Living a few hundred yards away saves Fracci time and travel expenses, but she can afford to return to Cagliari only for summer holidays, Christmas and Easter. Unlike Rusi, she can't spare the time for a job.
"I am fairly satisfied with the teaching at Pisa. Overcrowded lecture halls were limited to first-year English language classes. French literature was better organised, perhaps because it is a far smaller department. English medieval literature was confusedly mixed with modern throughout the four years. Nor was there nearly enough English conversation. There has been little opportunity for the creative exchange of ideas on language or literature. Liberal seminars in English are what's really needed."
Fracci hopes to graduate this year. Few of her modern languages colleagues complete their degrees in less than five or six years and about 20% take eight years or more. In engineering, medicine and law, for example, students rarely graduate before the age of 27 or 28.
"Although we now have three-year 'short' degrees [introduced two years ago to help combat the long-running two-thirds drop-out rate at state universities], British students are lucky in having always had them. But they get off far too lightly in not having to write a graduation thesis. In Italy it is the only chance you ever get to select your own topic and do original work."
Fracci hopes to take a masters in Britain after graduation and return to Italy to do research and pursue an academic career, an apparently obvious choice for top graduates but one that requires careful reflection.
Just last month the suicide of a chemistry researcher at Salerno unleashed strong protests by Italy's 4,660 doctoral students who claim that insufficient economic incentives and precarious contracts are encouraging a new brain drain to finer pastures in Britain, France and the US.
A recent survey by Italy's socio-economic research institute, Censis, has confirmed this. Three thousand emigrants, more than 71.2% of whom held degrees cum laude, said that Italy offered far less money and far fewer career prospects than the countries they had moved to. Nepotism, corruption and a feudal, politicised system, they said, left little scope for honest merit.

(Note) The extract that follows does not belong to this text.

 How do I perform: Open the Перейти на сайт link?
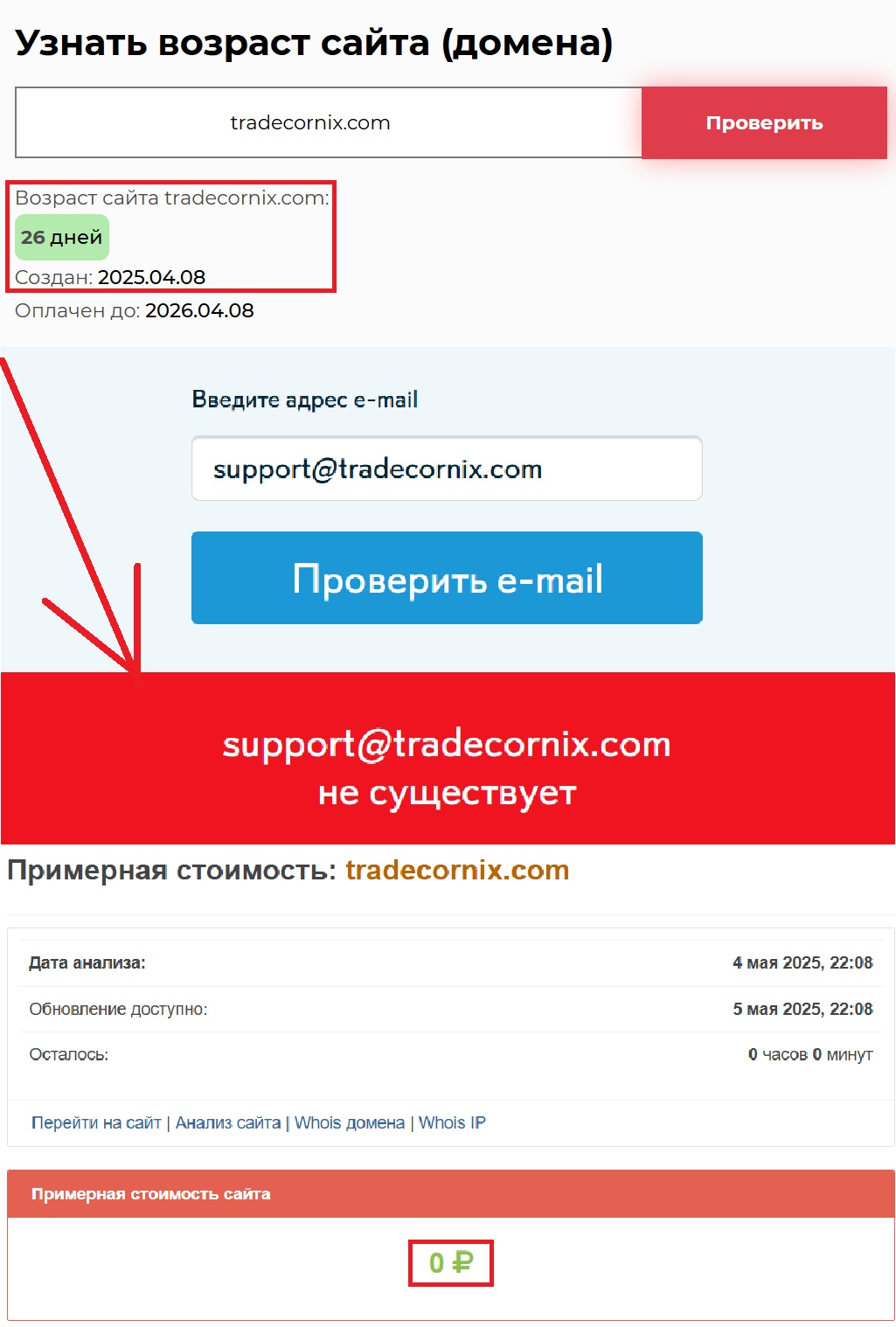96,1122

A typical case has just appeared in the Italian national daily Il Corriere della Sera. Despite a degree cum laude in nuclear engineering, a doctorate and international work experience, "Matteo" could obtain no more than precarious one-year renewable postdoctoral contracts earning him far less than an unskilled labourer. Job applications to 84 Italian companies received only two replies - both negative. Twelve to Britain and Germany got 12 replies. He now works in Germany and would love to return to Italy but sees little hope.
Premier Silvio Berlusconi appears to have accepted 1997 reform giving Italian universities autonomy to organise courses - the aim being to raise quality and make them competitive with private universities.

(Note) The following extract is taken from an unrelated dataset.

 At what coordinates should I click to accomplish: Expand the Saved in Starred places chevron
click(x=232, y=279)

And education minister Letizia Moratti recently announced that reforms must help universities to find a new role in society, increase graduate numbers, reduce the time required to get a degree and increase work opportunities. But Italy still allocates just 0.7% of its GNP to universities. That's about 0.2% less than Britain, France and Germany, and 40% less per student.
Note: This article first appeared in The Guardian on October 8 2002.